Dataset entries
□ □ □ □ □ □ □

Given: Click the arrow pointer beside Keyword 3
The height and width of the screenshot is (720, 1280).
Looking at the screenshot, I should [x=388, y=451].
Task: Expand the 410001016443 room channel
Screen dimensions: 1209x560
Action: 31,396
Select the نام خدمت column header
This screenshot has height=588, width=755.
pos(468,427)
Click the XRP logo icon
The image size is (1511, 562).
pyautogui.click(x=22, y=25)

□ □ □ □ □ □ □

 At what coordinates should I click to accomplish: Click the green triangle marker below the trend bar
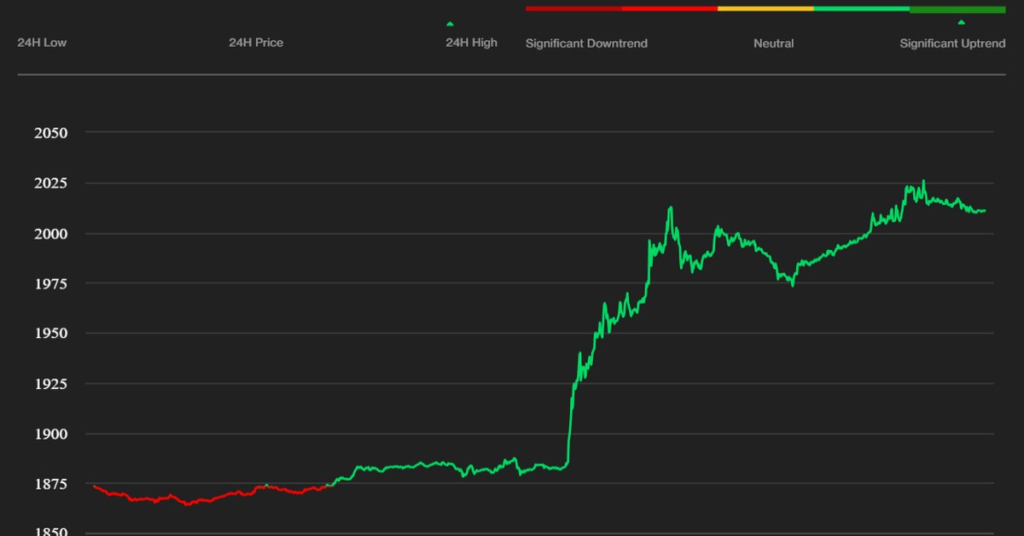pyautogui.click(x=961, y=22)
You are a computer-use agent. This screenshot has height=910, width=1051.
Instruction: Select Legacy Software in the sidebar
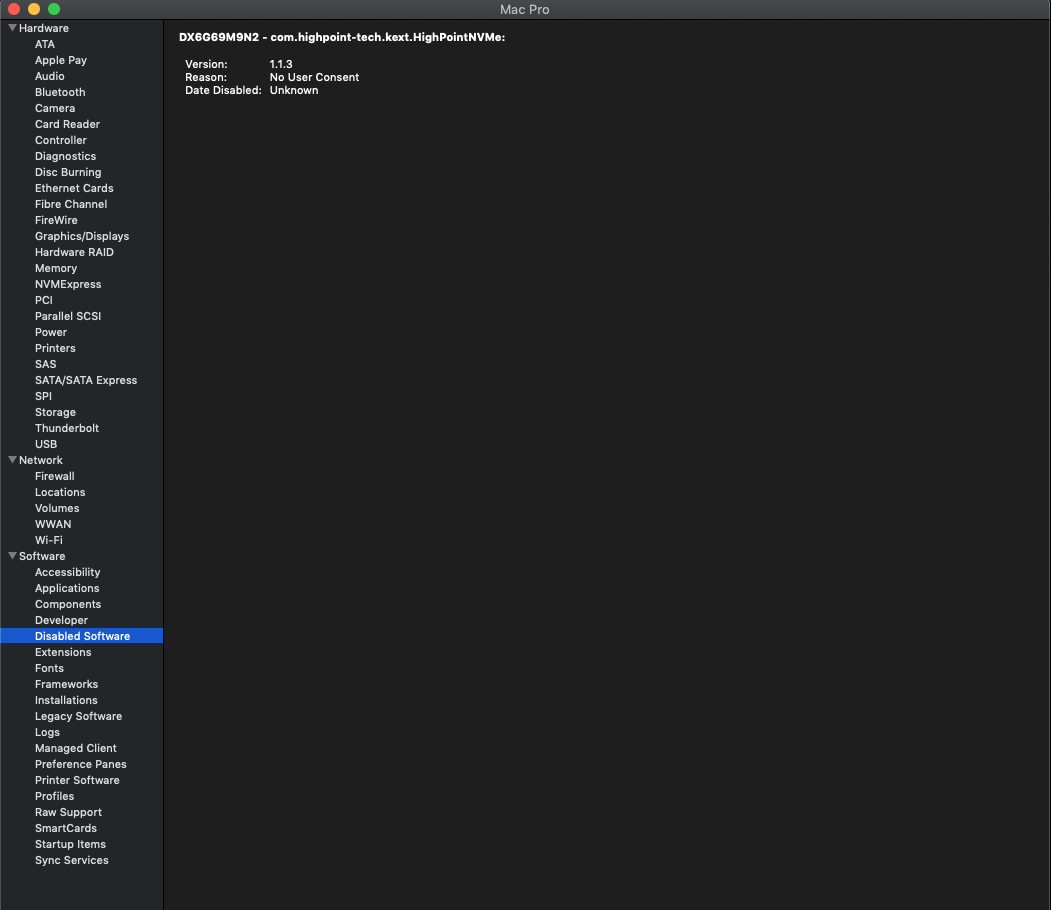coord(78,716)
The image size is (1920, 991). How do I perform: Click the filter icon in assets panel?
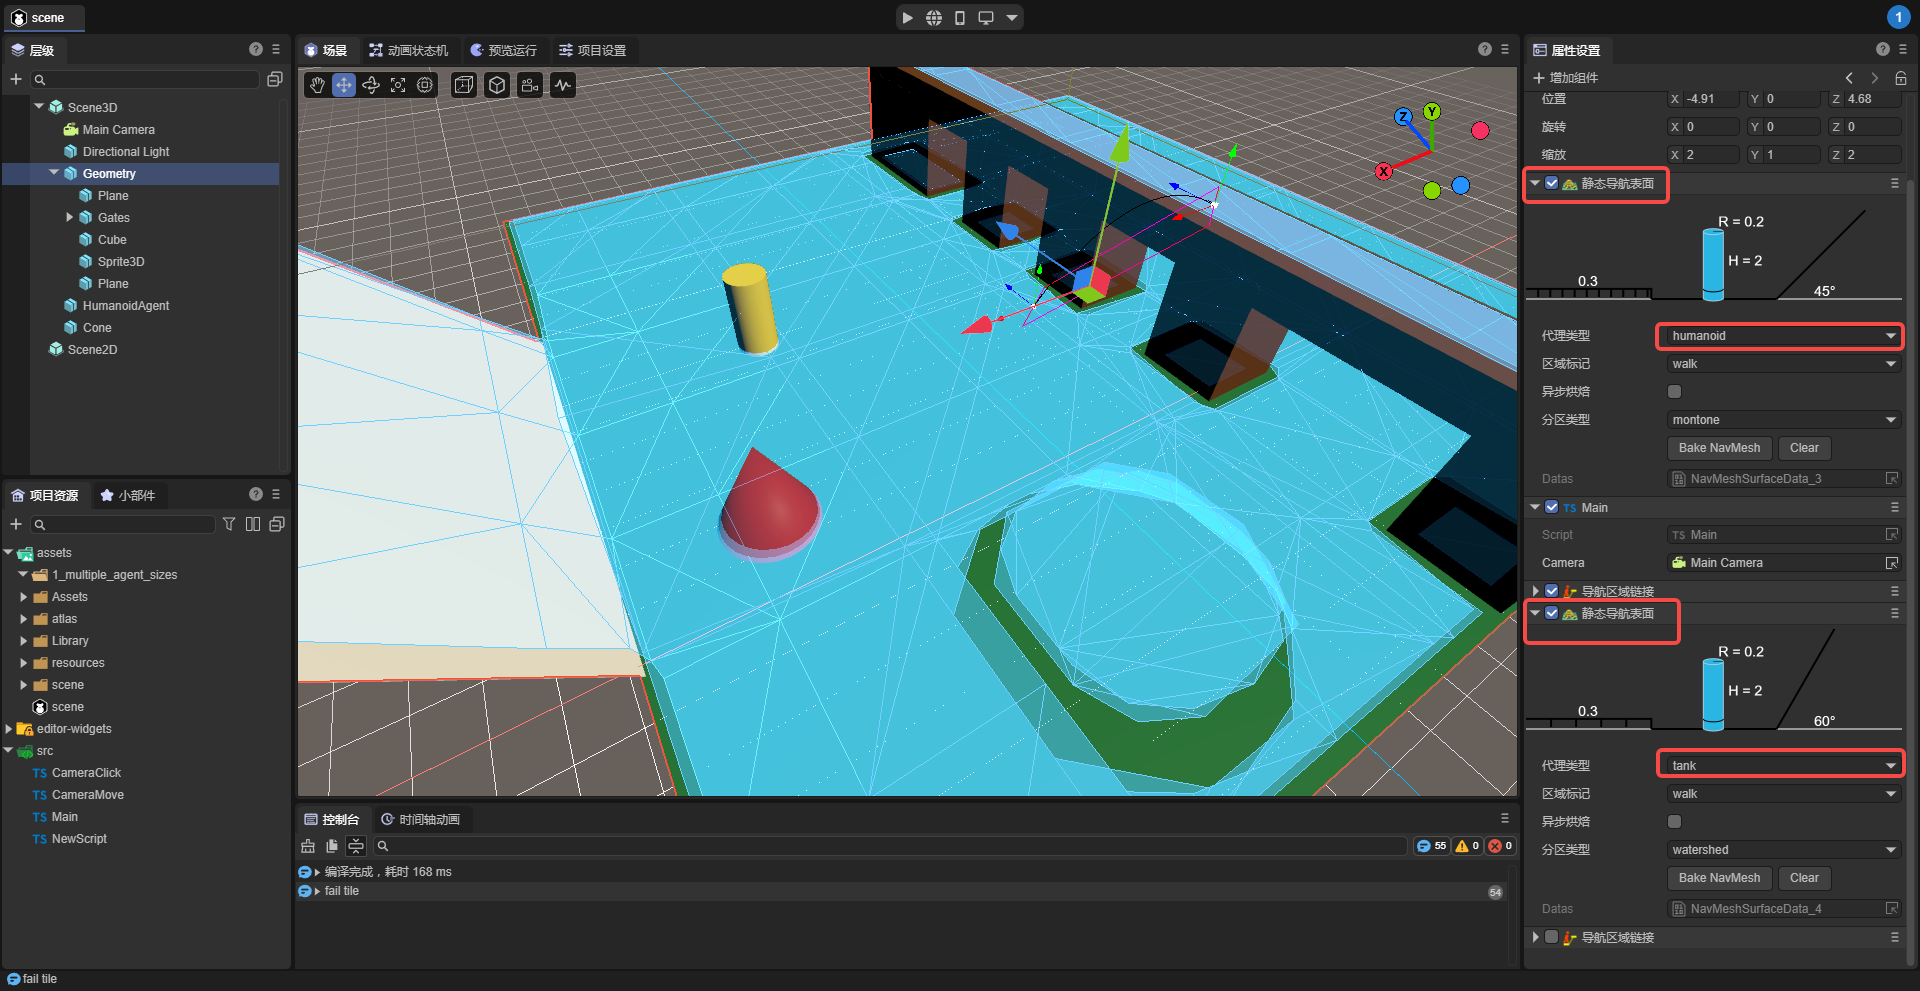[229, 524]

□ □ □ □ □ □ □

(PROBLEM REQUIREMENTS)
Write out exactly the lines above between the line with "Given: Click the" and the line with "Click the XRP logo icon", inclusive, and nothing beyond them.

(SOLUTION TO THE EXERCISE)
Given: Click the arrow pointer beside Keyword 3
The height and width of the screenshot is (720, 1280).
Looking at the screenshot, I should [x=388, y=451].
Task: Expand the 410001016443 room channel
Screen dimensions: 1209x560
Action: 31,396
Select the نام خدمت column header
This screenshot has height=588, width=755.
pos(468,427)
Click the XRP logo icon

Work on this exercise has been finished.